[erlang-questions] performance drop in R15A?
Gustav Simonsson
gustav.simonsson@REDACTED
Thu Apr 12 23:42:05 CEST 2012
Hi Nico,
Have you tried running the benchmarks between git bisects,
using R14B04 and R15A as endpoints?
// Gustav
Sent from my PC
----- Original Message -----
> From: "Nico Kruber" <lists.nico.k@REDACTED>
> To: erlang-questions@REDACTED
> Cc: "Lukas Larsson" <lukas@REDACTED>
> Sent: Thursday, 12 April, 2012 2:47:50 PM
> Subject: Re: [erlang-questions] performance drop in R15A?
>
> is there any news on this?
> Our internal test server has a new additional configuration which
> compiles the
> latest otp from github once per day and tests its performance with
> the
> mentioned benchmarks.
> The resulting graphs for R14B04, R15B and latest git checkout are
> attached. As
> you can see - nothing has changed since then so I suppose it is still
> present
> in R15B01 :(
>
> I don't know how to debug this any further. If there is anything I
> could do to
> help you identify the issue, please tell me.
>
>
> Regards
> Nico Kruber
>
> On Wednesday 14 December 2011 17:41:33 Nico Kruber wrote:
> > ok, I did some profiling and made some optimisations but the
> > differences
> > between R15B (git checkout from master just now) and R14B04 are
> > still the
> > same:
> >
> > First the results of the calls to bench:quorum_read(10, 50000)
> > (best of
> > three) ------------------------------------------------------------
> >
> > | R14B04 | R15B | time surplus
> >
> > ------------------------------------------------------------
> > timer:tc, smp8:8 | 22484619| 26641737| +18%
> > timer:tc, smp4:4 | 34009785| 35963489| + 6%
> > timer:tc, smp2:2 | 32863428| 34102038| + 4%
> > timer:tc, smpoff | 53805419| 54214795| + 1%
> > ------------------------------------------------------------
> >
> > It seems there is some lock-contention or some other problem with
> > smp in our
> > case which hasn't been there before.
> > I also observed that the results using R15B vary quite much,
> > especially with
> > smp8:8 (see below for an example). R14B04 is more stable among
> > different
> > test runs.
> > But still, even without smp, R15B is slower than R14B04 :(
> >
> > Lukas suggested to run fprof to a bit deeper and maybe find the
> > function
> > taking longer in R15 than in R14B04.
> > Although it was helpful in finding some hot spots, it did however
> > not help
> > with this problem. Following are the totals reported by fprof
> > (if you like, I can send the complete logs - didn't want to send
> > too much to
> > the mailing list though).
> >
> > ------------------------------------------------------------
> >
> > | R14B04 | R15B | time surplus
> >
> > ------------------------------------------------------------
> > fprof, CNT, smp8:8 | 7723796| 7722635| n/a
> > fprof, ACC, smp8:8 | 98239| 85477| -13%
> > fprof, OWN, smp8:8 | 300534| 264018| -12%
> > ------------------------------------------------------------
> >
> > As you can see, according to fprof, R15B should be faster (but it
> > isn't!).
> > I assume that some function calls are not reported by fprof
> > (e.g. I did not see erlang:length/1).

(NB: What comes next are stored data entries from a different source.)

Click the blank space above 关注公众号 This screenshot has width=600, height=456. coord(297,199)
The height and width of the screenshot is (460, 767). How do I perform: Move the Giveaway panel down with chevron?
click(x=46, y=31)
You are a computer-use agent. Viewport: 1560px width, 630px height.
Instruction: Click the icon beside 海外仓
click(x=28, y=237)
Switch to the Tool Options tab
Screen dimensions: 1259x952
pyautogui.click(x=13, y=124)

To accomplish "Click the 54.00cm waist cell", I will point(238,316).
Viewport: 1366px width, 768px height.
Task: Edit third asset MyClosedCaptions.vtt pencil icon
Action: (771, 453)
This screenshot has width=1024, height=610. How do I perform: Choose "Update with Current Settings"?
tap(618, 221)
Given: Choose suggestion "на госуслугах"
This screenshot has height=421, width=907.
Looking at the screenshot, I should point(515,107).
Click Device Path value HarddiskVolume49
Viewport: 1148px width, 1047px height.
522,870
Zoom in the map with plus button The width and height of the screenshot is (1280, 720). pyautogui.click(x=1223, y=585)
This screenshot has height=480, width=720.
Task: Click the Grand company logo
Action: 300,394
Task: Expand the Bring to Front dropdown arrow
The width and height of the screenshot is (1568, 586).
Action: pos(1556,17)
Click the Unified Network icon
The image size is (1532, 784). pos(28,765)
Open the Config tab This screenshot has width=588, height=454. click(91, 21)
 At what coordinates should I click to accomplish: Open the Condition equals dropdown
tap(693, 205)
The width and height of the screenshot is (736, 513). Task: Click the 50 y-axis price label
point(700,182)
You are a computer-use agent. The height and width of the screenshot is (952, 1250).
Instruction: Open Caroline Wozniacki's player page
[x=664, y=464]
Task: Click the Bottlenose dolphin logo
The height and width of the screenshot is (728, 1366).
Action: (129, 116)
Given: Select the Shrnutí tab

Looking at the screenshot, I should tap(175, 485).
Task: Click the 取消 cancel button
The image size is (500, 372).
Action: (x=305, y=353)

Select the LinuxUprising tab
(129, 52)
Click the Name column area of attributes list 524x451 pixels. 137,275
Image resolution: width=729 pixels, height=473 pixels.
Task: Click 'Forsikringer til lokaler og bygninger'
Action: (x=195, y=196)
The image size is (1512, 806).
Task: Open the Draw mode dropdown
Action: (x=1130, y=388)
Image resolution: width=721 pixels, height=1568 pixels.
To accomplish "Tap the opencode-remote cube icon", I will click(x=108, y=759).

> > Is there some way to include them again in order to analyse
> > further?
> > Maybe suspend or garbage_collect are not in ACC or OWN?
> > But even here, R15B wastes less time as you can see in the table
> > below.
> > ----------------------------------------------------------
> >
> > | R14B04 | R15B |
> >
> > ----------------------------------------------------------
> > fprof, suspend, smp8:8 | 9.8421e+06| 8.51855e+06|
> > fprof, garbage_collect, smp8:8 | 1315| 794|
> > ----------------------------------------------------------
> >
> > We do rely quite much on the process dictionary (erlang:put and
> > erlang:get)
> > which you might see as an "non-typical usage pattern" for erlang.
> > However, if I switch to ets instead, performance of
> > bench:quorum_read(10,
> > 50000) for R15B does not change and for R14B04 decreases by about
> > 7%.
> >
> > Everything else I would consider "typical use" - or at least I'm
> > not aware
> > of anything untypical.
> >
> > I hope, someone can help to further analyse the problem. I did
> > everything I
> > could think of and are stuck now.
> > Is other real-world software also affected? E.g. testing couchdb
> > would be
> > nice.
> >
> >
> > Regards
> > Nico Kruber
> >
> >
> > %%%%%%%%%%%%%%%%%%%%%%%%%%%%%%%%%%%
> > how to re-produce the values
> > %%%%%%%%%%%%%%%%%%%%%%%%%%%%%%%%%%%
> >
> > I'm using scalaris from http://code.google.com/p/scalaris/
> > ./configure && make
> > ================ R15B ===============
> > --------------------------------
> > ./bin/firstnode.sh
> > Erlang R15B (erts-5.9) [source] [64-bit] [smp:8:8]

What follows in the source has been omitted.